Notes et impressions d’une parisienne/28


Enterrement
de Madeleine Brohan


28 février 1900.


C’est sans pompe, sans fracas, après une simple messe dans une église de village, que s’en est allée dans un modeste cimetière champêtre celle dont le nom fut entouré de prestige et dont le talent et la beauté troublèrent tant de cœurs.

Point de lettre d’invitation ; à peine, à la dernière heure, un court écho informant le public que Madeleine Brohan, l’ancienne sociétaire de la Comédie-Française, serait inhumée à Fresnes dans le caveau familial.

« On est prié de n’apporter ni fleurs ni couronnes, » ajoutait la note.

Dernière volonté de l’artiste, qui au cours de sa carrière avait ramassé tant de lauriers.

Rue de Rivoli, des anciens camarades, de vieux amis, quelques acteurs de la « Maison » étaient venus secouer un peu d’eau bénite sur le cercueil de la morte et assister à la levée du corps, qu’un de ces longs fourgons noirs devait emporter vers Fresnes.

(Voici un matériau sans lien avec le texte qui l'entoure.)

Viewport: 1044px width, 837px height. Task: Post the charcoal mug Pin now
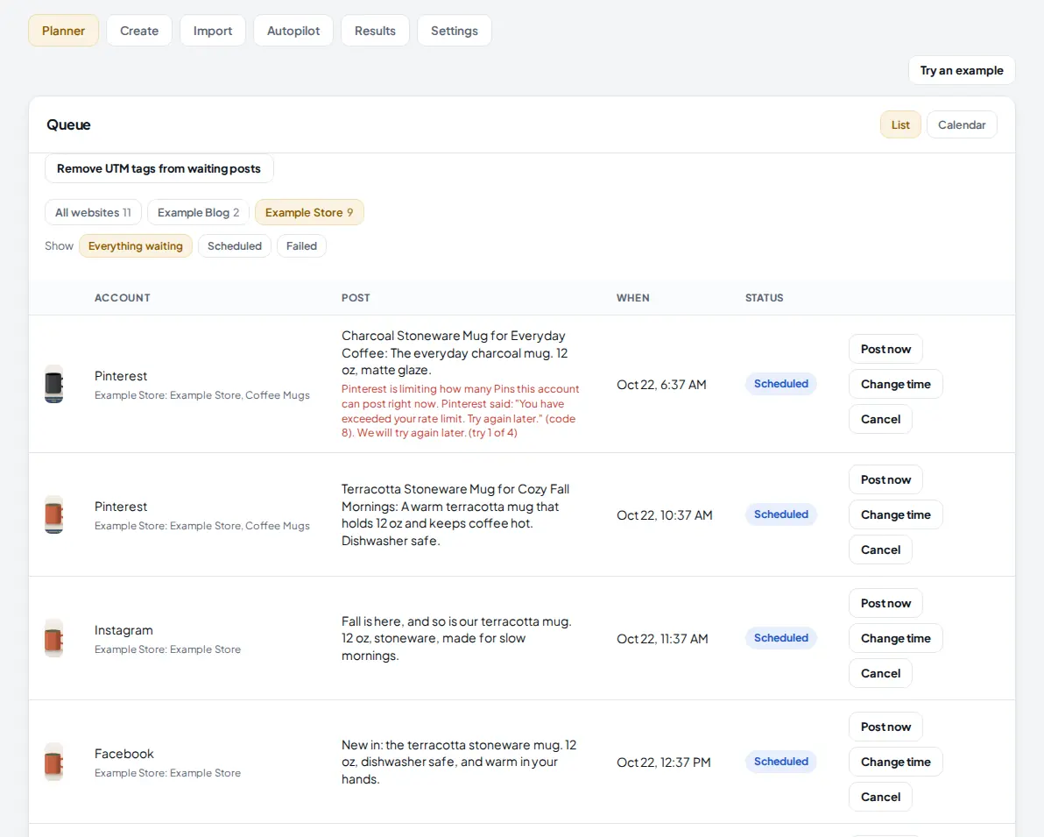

La famille, une poignée d’intimes et une demi-douzaine d’artistes du Théâtre-Français suivirent en landaus.

Je m’étais rendue à Fresnes pour attendre l’arrivée du cortège, tout en essayant de glaner par-ci, par-là, chez les habitants, un souvenir, une anecdote sur la famille Brohan, originaire de ce pays. Un coin pittoresque, au surplus, ce petit village. À vingt minutes de Paris on est étonné de trouver là de vrais paysans, des fermes où les coqs chantent en picorant sur des tas de fumier, et des chemins où les bœufs pesants dodelinent la tête tout en traînant de leurs pas lourds des charretées de fourrage.

Comme restaurant, des auberges au seuil desquelles se tiennent les hôtesses en tablier bleu, épluchant des salades ou pelant de blanches pommes de terre.

En un mot, une campagne pour de bon et non point en toc, en zinc découpé, comme ces banlieues parisiennes qui évoquent les décors d’opéras comiques, avec leurs maisons aux étroits jardinets et leurs arbres rabougris, qu’on croirait sortis d’une boîte de jouets.

Debout sur le talus gazonné de la route de Paris, un pauvre vieux dont les cheveux gris flottent en mèches folles interroge l’horizon ; de temps à autre, d’un revers de main il essuie une larme, qui roule sur ses joues tannées par les morsures du soleil et du vent.

Au loin, la lourde voiture noire apparaît.

— Les v’là, fait l’homme, ah !…

Et sous son tricot de laine déteint un sanglot soulève sa poitrine.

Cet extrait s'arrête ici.